### THE RECORDS

....

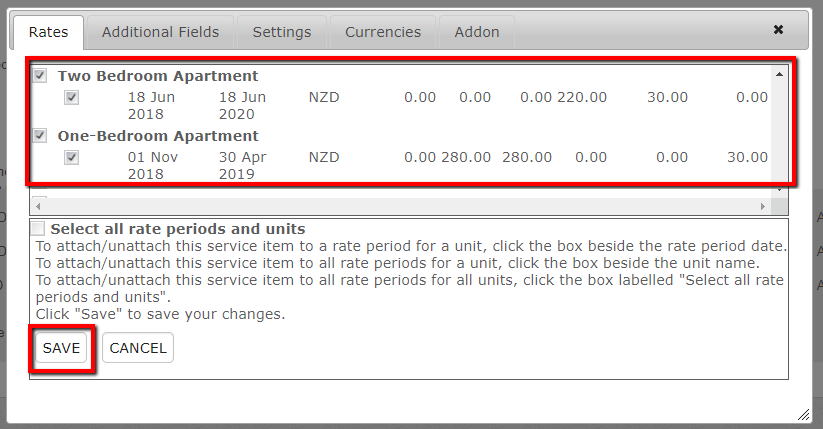The image size is (823, 429).
Task: Switch to the Additional Fields tab
Action: pyautogui.click(x=160, y=32)
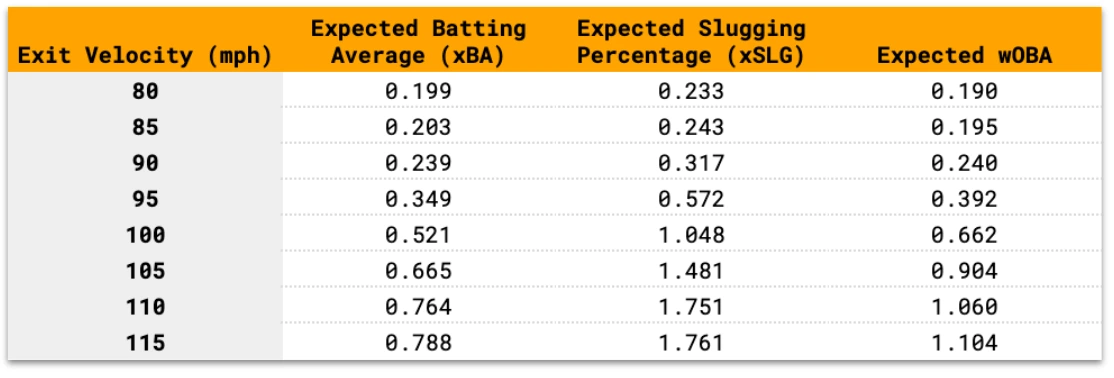Click the 110 mph row label
Viewport: 1114px width, 378px height.
(145, 308)
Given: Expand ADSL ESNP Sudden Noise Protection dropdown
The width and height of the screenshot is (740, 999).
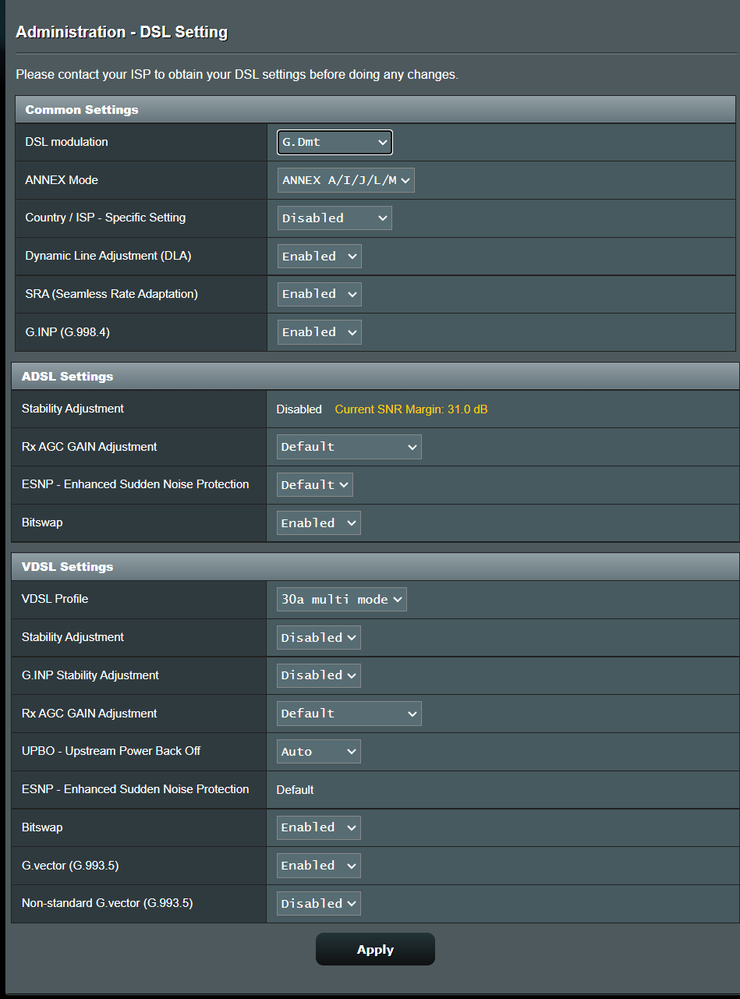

....

### TASK DESCRIPTION
Pictures excluded, return exactly the lines from the one with "Given: Expand ADSL" through the final line of the entries above, both included.

### RESULT BELOW
Given: Expand ADSL ESNP Sudden Noise Protection dropdown
The width and height of the screenshot is (740, 999).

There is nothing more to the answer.